Ópera do malandro
Chico Buarque
Ópera do malandro
americanismo: da pirataria à modernização autoritária (e o que se pode seguir)
"A multidão vai estar é seduzida" — Teresinha Fernandes de Duran
SEGUNDO ATO CENA 7
Entra em cena a passeata, comandada por João Alegre; Vitória caminha em direção à multidão
VITÓRIA
Muito bem, minha gente, vamos todos pra casa, vamos circular que a
passeata está suspensa. Estão me ouvindo? Acabou a passeata! Ei, pessoal! Não
tem mais passeata! Vocês estão surdos? Não tem passeata! Não tem. . .

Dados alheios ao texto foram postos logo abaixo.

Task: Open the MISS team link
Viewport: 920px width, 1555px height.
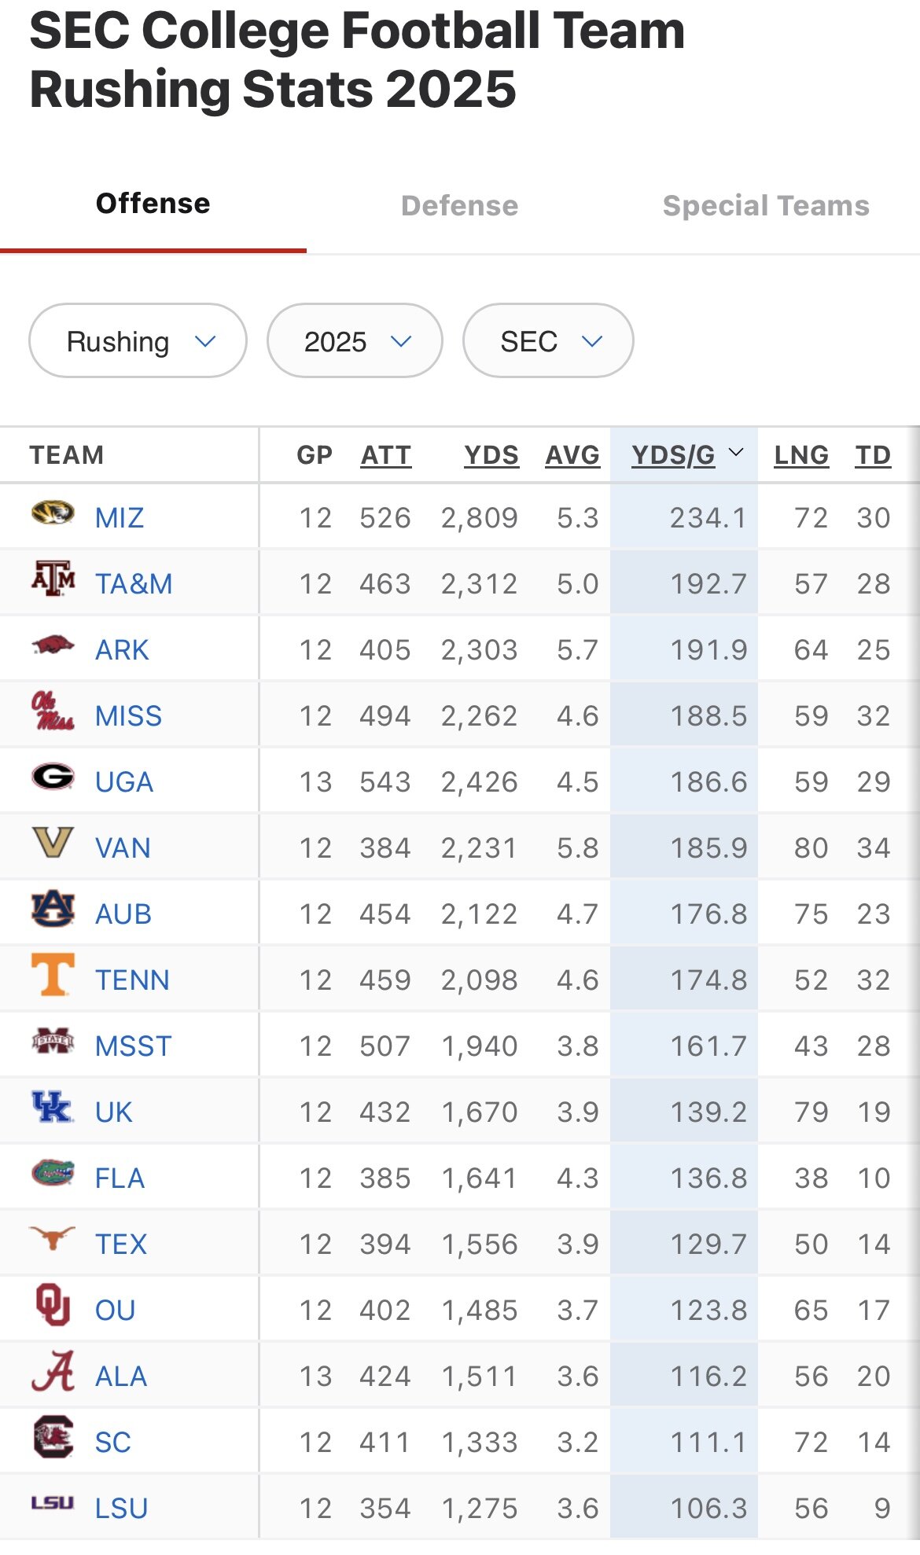Action: point(128,716)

A passeata atropela Vitória e segue em frente; Duran tenta socorrer Vitória
mas ê arrastado; Chaves dá um tiro para o alto, em vão, e se esconde; enfim,
Vitória levanta-se e vai ao proscênio VITÓRIA
Luzes! Eu pedi luzes! Suspende o espetáculo! Luzes na plateia! Ei, vocês aí
em cima na técnica! Pára tudo! Acende a plateia!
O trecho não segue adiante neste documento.